WHAT IS REQUIRED: State only the number of lines in the records below that contain the string "link".

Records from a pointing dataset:
————
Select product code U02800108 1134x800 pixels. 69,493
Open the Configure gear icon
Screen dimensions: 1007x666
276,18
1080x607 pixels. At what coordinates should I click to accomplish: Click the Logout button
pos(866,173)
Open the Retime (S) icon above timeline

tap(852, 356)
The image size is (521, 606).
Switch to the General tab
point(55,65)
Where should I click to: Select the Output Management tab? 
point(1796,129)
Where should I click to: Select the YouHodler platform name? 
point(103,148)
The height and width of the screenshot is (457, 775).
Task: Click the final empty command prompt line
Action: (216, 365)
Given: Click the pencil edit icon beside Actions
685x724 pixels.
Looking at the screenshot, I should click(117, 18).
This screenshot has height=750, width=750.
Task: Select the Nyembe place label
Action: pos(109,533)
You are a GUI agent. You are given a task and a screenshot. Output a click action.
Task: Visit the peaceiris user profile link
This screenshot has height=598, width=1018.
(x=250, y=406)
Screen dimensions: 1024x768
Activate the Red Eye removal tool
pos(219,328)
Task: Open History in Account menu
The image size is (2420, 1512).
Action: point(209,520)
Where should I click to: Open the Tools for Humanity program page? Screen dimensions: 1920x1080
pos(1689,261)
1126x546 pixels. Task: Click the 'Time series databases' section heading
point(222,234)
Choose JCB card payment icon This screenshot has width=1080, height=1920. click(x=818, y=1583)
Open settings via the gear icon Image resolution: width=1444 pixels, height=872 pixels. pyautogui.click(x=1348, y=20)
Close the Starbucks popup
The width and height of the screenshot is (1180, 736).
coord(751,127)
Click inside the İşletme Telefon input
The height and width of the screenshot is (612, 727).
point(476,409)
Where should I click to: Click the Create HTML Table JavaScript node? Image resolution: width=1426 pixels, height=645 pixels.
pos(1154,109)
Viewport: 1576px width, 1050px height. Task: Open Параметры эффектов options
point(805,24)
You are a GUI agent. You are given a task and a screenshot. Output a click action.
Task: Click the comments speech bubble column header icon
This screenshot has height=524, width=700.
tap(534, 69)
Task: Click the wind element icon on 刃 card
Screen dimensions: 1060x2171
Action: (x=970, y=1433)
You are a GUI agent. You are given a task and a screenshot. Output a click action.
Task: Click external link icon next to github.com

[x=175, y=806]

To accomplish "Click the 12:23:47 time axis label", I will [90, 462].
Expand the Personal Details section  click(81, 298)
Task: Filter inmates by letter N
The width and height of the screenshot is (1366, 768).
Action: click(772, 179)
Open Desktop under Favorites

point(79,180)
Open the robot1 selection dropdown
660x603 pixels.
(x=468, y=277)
————
SOLVED EXERCISE: 2